■ **Treść polecenia**
Wypisz wszystkie zdania w języku angielskim, które pojawiają się we fragmencie opowiadania zamieszczonym poniżej.

Strona 1 z 1

I'll be back before you know I'm gone

: ndz sie 24, 2025 11:03 pm
autor: emilio contreras
002
It's still dark outside
I know
Dreszcz przeszył całe jego ciało, gdy brutalnie zostało wyrwane z morfeuszowych ramion nim promienie słońca zaczęły przedzierać się przez przerwy w grubych zasłonach. Wtedy też ze świstem przecinającym względną ciszę nocy, wciągnął do płuc powietrze i poderwał się momentalnie ku górze. W półsiedzącej pozycji próbował uspokoić nierówny oddech, gdy ból po szponach koszmarów nadal pozostawał wyraźny w pamięci. Nie przyszło to zbyt prędko, kiedy w skotłowanej po godzinach krótkiego snu — lub prędzej czegoś na kształt czuwania — wodził spojrzeniem po pochłoniętej w ciemnościach sypialni.
Przez moment po osiągnięciu upragnionego względnego spokoju, łudził się jeszcze przez kilkanaście uderzeń serca, że nawet jeśli nie teraz, to powróci do odpoczynku w ciągu dzisiejszego dnia. Wszak na wyświetlaczu ekranu telefonu znajdującego się na szafce nocnej — poza smutną godziną; trzecią w nocy — widniała s o b o t a. Dzień wolny od pracy zamierzał spędzić z dala od wszystkich oraz wszystkiego, by choć na ten krótki czas oderwać się od w głównej mierze uciążliwych bodźców.
U c i ą ż l i w y c h,
jak myśl o tym, że o czymś zapomniał, na chwilę przed jej pojawieniem się wręcz boleśnie w umyśle. I teraz też tak było, kiedy pod nosem mamrotał przekleństwo, lecz bardziej skierowane do siebie. Głupio zapomniał o dawno umówionych planach wraz z przyjacielem, z których nie dałby rady się już wycofać. A przynajmniej nie w sposób niepozostawiający rysy na ich przyjaźni, gdyż ostatnio Emilio dość często jednak rezygnował na ostatni moment ze wspólnych wyjść z Kennethem. Z trudem i bólem istnienia poświęcił resztę dnia na przygotowanie do jakichkolwiek społecznych aktywności, ponieważ cienie pod oczami były dowodem na jego marny stan.

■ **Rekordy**
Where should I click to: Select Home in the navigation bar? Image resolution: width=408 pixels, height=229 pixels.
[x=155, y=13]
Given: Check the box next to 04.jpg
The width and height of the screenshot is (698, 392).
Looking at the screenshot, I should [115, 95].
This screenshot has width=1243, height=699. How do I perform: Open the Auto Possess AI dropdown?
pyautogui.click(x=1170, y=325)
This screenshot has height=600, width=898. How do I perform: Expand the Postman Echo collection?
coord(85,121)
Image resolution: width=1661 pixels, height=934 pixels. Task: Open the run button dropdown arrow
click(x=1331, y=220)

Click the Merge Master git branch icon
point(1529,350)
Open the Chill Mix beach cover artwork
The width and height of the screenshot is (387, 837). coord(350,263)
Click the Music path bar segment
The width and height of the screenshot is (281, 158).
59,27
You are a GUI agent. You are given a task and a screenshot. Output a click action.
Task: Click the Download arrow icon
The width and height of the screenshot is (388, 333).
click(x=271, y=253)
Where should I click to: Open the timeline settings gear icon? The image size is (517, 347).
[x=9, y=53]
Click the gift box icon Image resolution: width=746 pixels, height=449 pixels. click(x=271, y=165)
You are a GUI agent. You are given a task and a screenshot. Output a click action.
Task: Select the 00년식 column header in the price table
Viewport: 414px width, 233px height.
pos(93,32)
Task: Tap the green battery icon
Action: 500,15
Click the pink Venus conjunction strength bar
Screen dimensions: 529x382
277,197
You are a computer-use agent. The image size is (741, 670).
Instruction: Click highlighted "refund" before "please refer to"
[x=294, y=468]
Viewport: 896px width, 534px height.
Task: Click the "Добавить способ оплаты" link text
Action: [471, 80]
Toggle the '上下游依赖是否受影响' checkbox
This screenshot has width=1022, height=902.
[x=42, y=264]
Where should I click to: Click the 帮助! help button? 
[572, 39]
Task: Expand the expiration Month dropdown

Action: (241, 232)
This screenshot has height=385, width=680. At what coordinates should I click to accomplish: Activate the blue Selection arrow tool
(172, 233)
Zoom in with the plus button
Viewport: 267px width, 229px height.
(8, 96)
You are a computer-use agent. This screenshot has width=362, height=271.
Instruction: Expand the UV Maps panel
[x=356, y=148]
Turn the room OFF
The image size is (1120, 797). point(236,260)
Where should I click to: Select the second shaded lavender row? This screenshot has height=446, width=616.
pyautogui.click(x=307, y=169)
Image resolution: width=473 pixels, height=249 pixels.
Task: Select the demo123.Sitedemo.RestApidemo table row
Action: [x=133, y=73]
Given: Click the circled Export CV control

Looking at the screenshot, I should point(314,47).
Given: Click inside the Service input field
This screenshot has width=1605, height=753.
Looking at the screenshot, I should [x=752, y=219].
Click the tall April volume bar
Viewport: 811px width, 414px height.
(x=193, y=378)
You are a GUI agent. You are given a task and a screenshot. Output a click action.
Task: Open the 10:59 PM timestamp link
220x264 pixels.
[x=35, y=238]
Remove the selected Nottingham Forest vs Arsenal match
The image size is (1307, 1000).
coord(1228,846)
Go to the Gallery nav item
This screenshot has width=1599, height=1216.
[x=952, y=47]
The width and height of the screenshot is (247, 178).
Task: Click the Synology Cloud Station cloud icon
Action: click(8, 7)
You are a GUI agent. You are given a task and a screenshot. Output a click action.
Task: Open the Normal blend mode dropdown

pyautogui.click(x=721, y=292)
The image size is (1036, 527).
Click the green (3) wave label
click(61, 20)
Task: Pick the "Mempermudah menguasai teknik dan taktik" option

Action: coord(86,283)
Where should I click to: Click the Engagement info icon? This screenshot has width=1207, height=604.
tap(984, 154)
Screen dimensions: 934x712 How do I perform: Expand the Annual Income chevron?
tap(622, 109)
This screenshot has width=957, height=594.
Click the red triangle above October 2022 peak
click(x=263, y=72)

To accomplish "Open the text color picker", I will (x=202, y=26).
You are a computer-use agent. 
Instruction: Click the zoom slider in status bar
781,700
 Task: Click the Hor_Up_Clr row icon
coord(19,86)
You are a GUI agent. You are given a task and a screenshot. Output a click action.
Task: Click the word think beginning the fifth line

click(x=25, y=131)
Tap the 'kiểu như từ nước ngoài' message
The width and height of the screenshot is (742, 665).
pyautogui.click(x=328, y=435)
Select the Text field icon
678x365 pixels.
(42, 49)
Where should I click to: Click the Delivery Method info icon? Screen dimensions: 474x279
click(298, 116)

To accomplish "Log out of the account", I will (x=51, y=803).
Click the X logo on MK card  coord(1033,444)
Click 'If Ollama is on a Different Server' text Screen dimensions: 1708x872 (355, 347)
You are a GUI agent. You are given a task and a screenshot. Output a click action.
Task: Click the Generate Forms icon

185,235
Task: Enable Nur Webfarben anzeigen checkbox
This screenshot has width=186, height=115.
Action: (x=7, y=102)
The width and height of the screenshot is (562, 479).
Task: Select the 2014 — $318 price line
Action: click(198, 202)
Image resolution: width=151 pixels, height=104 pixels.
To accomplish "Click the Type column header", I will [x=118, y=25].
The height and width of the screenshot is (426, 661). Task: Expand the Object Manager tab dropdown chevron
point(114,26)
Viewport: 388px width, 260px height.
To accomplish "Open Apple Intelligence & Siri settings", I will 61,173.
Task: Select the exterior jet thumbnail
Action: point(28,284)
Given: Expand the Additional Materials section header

■ **Poprawny wynik**
I'll be back before you know I'm gone
It's still dark outside
I know